Using these databases as custom actions allows the user to trigger an action at any stage of the task from keyword recognition. For instance, in Fig. 6, the keyword or entity extraction is the names of the ingredients and objects. In the intent list, these entities are given context, for example, ‘how do I use a (fish slice) [object-name]’ or ‘what does a (lemon zester) [object-name] look like’. This is important as the user’s response may consist of more than one named entity. For instance, ‘I do not know where my (fish slice) is kept or what a (lemon zester) looks like’. Here context awareness is important for relaying information back to the user in a meaningful way. This was achieved by using the multi-intent function in rasa to handle more than one intent per turn.

ChefBot Demo and Repository

Training ChefBot takes approximately 2–3 hours, so a trained model is supplied in a GitHub repository within the system files for ease of demonstration.Footnote 9 A description of the libraries and system requirements needed to run ChefBot are located in the ‘requirements.txt’ file. The provided video demonstrates how the ChefBot generates dialogue, swaps ingredients, uses global and domain-specific intents and explains the utility of objects and state tracking, using a random recipe selected from the Task2Dial dataset.Footnote 10

6 Conclusions and Future Work

This paper demonstrates how commonsense-enhanced document-grounded dialogue can be modelled for task-based dialogue. As a case study, we used the Task2Dial, a task-based document-grounded conversation dataset, modelled as an interaction between an IG and an IF during a cooking task. In this domain, commonsense is the ability to provide alternative ingredients and provide recommendations on object utility, both of which are not present in the cooking instruction dialogues and require additional knowledge in the form of a database or domain ontology.

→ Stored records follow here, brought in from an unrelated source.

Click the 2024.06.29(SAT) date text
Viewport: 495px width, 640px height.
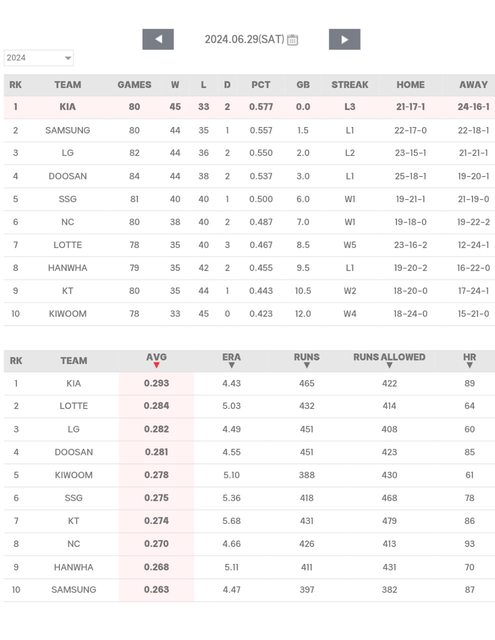[x=244, y=39]
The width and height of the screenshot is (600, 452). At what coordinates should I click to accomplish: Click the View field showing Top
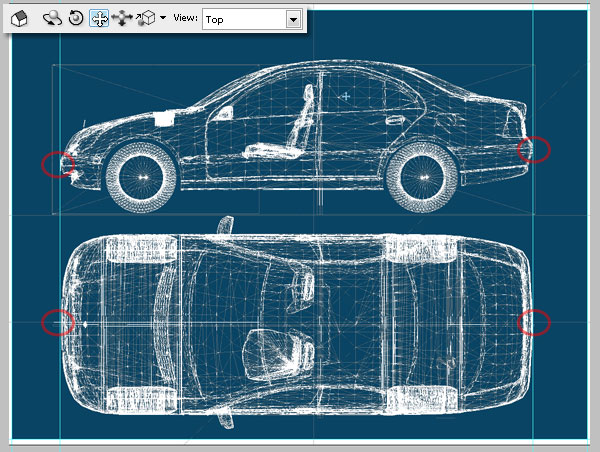(243, 19)
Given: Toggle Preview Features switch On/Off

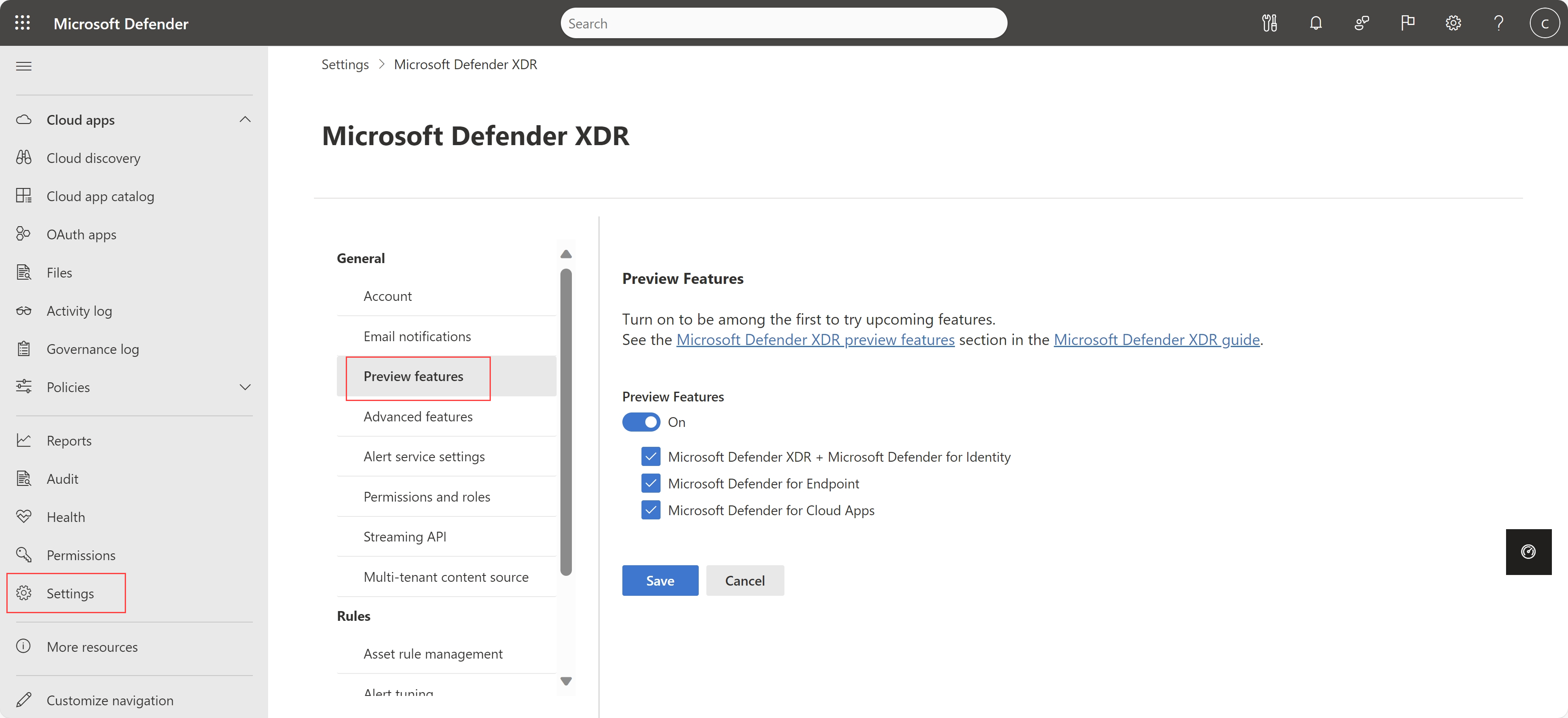Looking at the screenshot, I should point(641,421).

We then presented a novel conversational agent architecture, ChefBot, which is able to flexibly adapt to the changes in dialogue flow. With this research, we extend previous work in DGDS in order to emulate the unpredictability of human-human conversations in instruction-giving tasks that do not necessarily follow a tight schema as the sequential structure of instructional documents. Instead, other discourse and dialogue phenomena might take place such as clarification questions and explanations. We further considered the aforementioned challenges of modelling dialogue for instruction-giving tasks with a focus on state tracking, task planning and commonsense reasoning and proposed a new task, model and associated dataset. With this, we demonstrate a more robust approach for DGDS called CDGDS to more effectively handle real-world task-based scenarios and open the door to tasks outside the cooking domain, such as general maintenance and furniture assembly.

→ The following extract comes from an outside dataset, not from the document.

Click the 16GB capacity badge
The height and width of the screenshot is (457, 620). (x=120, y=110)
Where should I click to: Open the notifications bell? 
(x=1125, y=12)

6.1 Future Work and Open Questions

Our proposed task aims to motivate research for modern dialogue systems that address the following challenges. Firstly, modern dialogue systems should be flexible and allow for ‘off-script’ scenarios in order to emulate real-world phenomena, such as the ones present in human-human communication. This will require new ways of encoding user intents and new approaches to dialogue management in general. Secondly, as dialogue systems find different domain applications, the complexity of the dialogues might increase as well as the reliance of domain knowledge that can be encoded in structured or unstructured ways, such as documents, databases, etc. Many applications might require access to different domain knowledge sources in a course of a dialogue, and as such, context selection might prove beneficial in choosing ‘what to say’ [46]. Finally, as we design more complex dialogue systems, commonsense will play an essential part, with models required to perform reasoning with background commonsense knowledge, and generalise to tackle unseen concepts, similar to [9]. In the future, we aim to benchmark and evaluate a dialogue system based on the Task2Dial dataset and the ChefBot [14] and extend this approach to a human-robot interaction (HRI) scenario. Other interesting directions can include the exploration of pre-trained models as part of a conversational agent architecture to eliminate the need to encode knowledge or design domain ontologies [47].